> _WHAT TO WORK ON_: Every line in the material below that includes "background" should be copied.

> _INFORMATION SHOWN_:
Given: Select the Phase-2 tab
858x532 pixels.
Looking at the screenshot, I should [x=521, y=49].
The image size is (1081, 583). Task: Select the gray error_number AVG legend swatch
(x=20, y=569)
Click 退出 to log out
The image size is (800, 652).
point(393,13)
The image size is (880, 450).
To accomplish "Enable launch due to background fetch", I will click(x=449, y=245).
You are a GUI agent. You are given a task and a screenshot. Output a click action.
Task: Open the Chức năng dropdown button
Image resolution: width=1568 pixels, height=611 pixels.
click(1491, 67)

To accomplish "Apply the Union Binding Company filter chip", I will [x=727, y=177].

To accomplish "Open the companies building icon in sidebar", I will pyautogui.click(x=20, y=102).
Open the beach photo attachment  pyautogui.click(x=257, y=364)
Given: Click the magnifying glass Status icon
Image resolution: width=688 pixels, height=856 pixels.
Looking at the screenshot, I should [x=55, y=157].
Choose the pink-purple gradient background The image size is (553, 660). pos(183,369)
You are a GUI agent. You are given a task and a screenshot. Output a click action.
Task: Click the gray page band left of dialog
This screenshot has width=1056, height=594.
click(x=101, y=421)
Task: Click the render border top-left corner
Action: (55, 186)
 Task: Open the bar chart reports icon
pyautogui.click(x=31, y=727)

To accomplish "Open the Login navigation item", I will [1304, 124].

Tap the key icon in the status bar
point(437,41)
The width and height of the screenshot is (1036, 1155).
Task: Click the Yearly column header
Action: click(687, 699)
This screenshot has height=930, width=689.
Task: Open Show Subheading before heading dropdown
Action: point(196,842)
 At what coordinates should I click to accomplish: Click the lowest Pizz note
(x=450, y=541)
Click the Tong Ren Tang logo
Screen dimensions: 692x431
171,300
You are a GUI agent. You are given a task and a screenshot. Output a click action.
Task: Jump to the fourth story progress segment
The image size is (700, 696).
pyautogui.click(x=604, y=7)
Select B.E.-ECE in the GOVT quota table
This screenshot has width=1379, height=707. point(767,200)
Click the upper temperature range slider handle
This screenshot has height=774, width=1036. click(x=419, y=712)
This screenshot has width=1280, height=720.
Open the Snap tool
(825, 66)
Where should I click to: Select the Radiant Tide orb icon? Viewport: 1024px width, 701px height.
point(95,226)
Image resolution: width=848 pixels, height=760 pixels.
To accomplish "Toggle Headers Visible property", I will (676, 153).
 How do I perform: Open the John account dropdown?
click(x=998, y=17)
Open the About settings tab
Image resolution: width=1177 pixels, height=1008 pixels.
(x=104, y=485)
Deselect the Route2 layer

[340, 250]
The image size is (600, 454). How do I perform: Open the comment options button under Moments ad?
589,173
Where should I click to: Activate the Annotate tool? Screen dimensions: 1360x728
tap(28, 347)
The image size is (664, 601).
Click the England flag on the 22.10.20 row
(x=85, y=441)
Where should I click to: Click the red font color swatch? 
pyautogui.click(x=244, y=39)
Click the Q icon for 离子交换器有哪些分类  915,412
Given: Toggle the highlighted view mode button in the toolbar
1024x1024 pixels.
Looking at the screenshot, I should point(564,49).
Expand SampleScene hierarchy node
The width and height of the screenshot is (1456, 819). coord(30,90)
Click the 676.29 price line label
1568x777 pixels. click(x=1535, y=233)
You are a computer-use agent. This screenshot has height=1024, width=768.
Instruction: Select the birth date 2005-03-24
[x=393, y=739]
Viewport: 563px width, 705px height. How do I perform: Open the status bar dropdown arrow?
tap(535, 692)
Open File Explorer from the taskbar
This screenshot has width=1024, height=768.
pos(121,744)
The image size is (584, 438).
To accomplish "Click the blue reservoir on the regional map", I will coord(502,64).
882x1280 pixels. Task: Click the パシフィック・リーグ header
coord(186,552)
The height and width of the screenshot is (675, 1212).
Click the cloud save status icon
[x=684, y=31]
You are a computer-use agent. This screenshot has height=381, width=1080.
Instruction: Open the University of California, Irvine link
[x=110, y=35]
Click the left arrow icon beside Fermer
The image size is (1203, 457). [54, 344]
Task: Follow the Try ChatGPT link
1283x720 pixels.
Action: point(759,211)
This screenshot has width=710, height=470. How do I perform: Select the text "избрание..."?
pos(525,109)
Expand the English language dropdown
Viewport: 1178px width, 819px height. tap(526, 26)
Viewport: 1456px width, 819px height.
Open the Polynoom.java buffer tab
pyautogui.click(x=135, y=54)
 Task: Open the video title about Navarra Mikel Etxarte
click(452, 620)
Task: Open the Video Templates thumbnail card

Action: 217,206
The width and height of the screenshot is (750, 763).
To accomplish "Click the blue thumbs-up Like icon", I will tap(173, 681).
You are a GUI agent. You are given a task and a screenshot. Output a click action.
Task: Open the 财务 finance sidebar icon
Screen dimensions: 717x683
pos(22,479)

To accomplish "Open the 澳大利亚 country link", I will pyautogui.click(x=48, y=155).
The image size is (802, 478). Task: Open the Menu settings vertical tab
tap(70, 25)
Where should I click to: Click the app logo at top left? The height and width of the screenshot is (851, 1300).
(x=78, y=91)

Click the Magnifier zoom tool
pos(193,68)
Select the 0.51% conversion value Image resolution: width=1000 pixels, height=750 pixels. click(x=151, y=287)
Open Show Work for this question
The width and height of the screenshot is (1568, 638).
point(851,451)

> _RESULT_:
To accomplish "Enable launch due to background fetch", I will click(x=449, y=245).
Choose the pink-purple gradient background The image size is (553, 660). pos(183,369)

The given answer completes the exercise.